(DA FARE): Trascrivi tutte le righe qui sotto senza cambiare nulla.

Voci di dati estratte
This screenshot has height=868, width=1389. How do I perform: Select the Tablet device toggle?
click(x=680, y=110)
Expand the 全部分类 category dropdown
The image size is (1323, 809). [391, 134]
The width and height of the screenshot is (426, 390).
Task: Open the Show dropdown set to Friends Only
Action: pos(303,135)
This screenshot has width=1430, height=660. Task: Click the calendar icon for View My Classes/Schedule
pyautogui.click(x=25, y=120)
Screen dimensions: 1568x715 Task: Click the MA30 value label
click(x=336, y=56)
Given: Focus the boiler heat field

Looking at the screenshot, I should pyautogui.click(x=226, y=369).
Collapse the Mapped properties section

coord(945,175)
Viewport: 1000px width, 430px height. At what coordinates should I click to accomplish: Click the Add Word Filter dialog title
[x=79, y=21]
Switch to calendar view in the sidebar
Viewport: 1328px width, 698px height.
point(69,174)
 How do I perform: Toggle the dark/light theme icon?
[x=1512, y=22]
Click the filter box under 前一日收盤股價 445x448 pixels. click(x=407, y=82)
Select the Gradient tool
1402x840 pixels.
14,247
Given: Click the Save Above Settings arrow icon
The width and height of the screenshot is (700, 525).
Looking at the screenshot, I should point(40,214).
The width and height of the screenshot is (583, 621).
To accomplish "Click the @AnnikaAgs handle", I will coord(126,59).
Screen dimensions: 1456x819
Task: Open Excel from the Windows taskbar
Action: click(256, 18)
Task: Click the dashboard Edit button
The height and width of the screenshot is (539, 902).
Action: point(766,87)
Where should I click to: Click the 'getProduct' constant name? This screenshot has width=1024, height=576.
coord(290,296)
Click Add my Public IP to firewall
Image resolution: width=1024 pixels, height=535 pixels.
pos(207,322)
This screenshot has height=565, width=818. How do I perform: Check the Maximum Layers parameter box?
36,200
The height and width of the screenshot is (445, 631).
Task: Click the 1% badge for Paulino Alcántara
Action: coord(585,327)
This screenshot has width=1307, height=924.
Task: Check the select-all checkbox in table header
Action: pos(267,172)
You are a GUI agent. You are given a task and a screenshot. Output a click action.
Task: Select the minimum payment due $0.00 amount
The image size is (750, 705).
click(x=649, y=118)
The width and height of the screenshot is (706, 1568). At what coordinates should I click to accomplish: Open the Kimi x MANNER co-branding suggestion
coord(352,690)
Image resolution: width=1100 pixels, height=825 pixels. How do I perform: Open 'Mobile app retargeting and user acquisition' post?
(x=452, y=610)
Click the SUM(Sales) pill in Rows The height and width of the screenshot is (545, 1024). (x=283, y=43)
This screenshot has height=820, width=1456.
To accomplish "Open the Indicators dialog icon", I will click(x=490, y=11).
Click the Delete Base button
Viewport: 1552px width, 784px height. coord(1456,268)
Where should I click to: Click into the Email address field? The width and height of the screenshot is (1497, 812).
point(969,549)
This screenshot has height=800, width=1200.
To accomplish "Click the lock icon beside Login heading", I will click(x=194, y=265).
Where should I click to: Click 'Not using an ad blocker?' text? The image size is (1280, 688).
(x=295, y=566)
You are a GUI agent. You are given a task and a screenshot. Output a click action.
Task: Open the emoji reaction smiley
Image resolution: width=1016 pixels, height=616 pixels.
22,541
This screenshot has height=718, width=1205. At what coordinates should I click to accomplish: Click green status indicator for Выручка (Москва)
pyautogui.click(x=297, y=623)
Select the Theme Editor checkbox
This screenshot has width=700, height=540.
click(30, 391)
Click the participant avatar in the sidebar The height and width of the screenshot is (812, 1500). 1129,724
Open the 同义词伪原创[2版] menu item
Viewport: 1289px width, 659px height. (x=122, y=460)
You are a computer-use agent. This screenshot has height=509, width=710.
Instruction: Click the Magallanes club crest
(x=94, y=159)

(RISPOSTA SCRITTA):
This screenshot has height=868, width=1389. How do I perform: Select the Tablet device toggle?
click(x=680, y=110)
Expand the 全部分类 category dropdown
The image size is (1323, 809). [391, 134]
The width and height of the screenshot is (426, 390).
Task: Open the Show dropdown set to Friends Only
Action: pos(303,135)
This screenshot has width=1430, height=660. Task: Click the calendar icon for View My Classes/Schedule
pyautogui.click(x=25, y=120)
Screen dimensions: 1568x715 Task: Click the MA30 value label
click(x=336, y=56)
Given: Focus the boiler heat field

Looking at the screenshot, I should pyautogui.click(x=226, y=369).
Collapse the Mapped properties section

coord(945,175)
Viewport: 1000px width, 430px height. At what coordinates should I click to accomplish: Click the Add Word Filter dialog title
[x=79, y=21]
Switch to calendar view in the sidebar
Viewport: 1328px width, 698px height.
point(69,174)
 How do I perform: Toggle the dark/light theme icon?
[x=1512, y=22]
Click the filter box under 前一日收盤股價 445x448 pixels. click(x=407, y=82)
Select the Gradient tool
1402x840 pixels.
14,247
Given: Click the Save Above Settings arrow icon
The width and height of the screenshot is (700, 525).
Looking at the screenshot, I should point(40,214).
The width and height of the screenshot is (583, 621).
To accomplish "Click the @AnnikaAgs handle", I will coord(126,59).
Screen dimensions: 1456x819
Task: Open Excel from the Windows taskbar
Action: click(256, 18)
Task: Click the dashboard Edit button
The height and width of the screenshot is (539, 902).
Action: point(766,87)
Where should I click to: Click the 'getProduct' constant name? This screenshot has width=1024, height=576.
coord(290,296)
Click Add my Public IP to firewall
Image resolution: width=1024 pixels, height=535 pixels.
pos(207,322)
This screenshot has height=565, width=818. How do I perform: Check the Maximum Layers parameter box?
36,200
The height and width of the screenshot is (445, 631).
Task: Click the 1% badge for Paulino Alcántara
Action: coord(585,327)
This screenshot has width=1307, height=924.
Task: Check the select-all checkbox in table header
Action: pos(267,172)
You are a GUI agent. You are given a task and a screenshot. Output a click action.
Task: Select the minimum payment due $0.00 amount
The image size is (750, 705).
click(x=649, y=118)
The width and height of the screenshot is (706, 1568). At what coordinates should I click to accomplish: Open the Kimi x MANNER co-branding suggestion
coord(352,690)
Image resolution: width=1100 pixels, height=825 pixels. How do I perform: Open 'Mobile app retargeting and user acquisition' post?
(x=452, y=610)
Click the SUM(Sales) pill in Rows The height and width of the screenshot is (545, 1024). (x=283, y=43)
This screenshot has height=820, width=1456.
To accomplish "Open the Indicators dialog icon", I will click(x=490, y=11).
Click the Delete Base button
Viewport: 1552px width, 784px height. coord(1456,268)
Where should I click to: Click into the Email address field? The width and height of the screenshot is (1497, 812).
point(969,549)
This screenshot has height=800, width=1200.
To accomplish "Click the lock icon beside Login heading", I will click(x=194, y=265).
Where should I click to: Click 'Not using an ad blocker?' text? The image size is (1280, 688).
(x=295, y=566)
You are a GUI agent. You are given a task and a screenshot. Output a click action.
Task: Open the emoji reaction smiley
Image resolution: width=1016 pixels, height=616 pixels.
22,541
This screenshot has height=718, width=1205. At what coordinates should I click to accomplish: Click green status indicator for Выручка (Москва)
pyautogui.click(x=297, y=623)
Select the Theme Editor checkbox
This screenshot has width=700, height=540.
click(30, 391)
Click the participant avatar in the sidebar The height and width of the screenshot is (812, 1500). 1129,724
Open the 同义词伪原创[2版] menu item
Viewport: 1289px width, 659px height. (x=122, y=460)
You are a computer-use agent. This screenshot has height=509, width=710.
Instruction: Click the Magallanes club crest
(x=94, y=159)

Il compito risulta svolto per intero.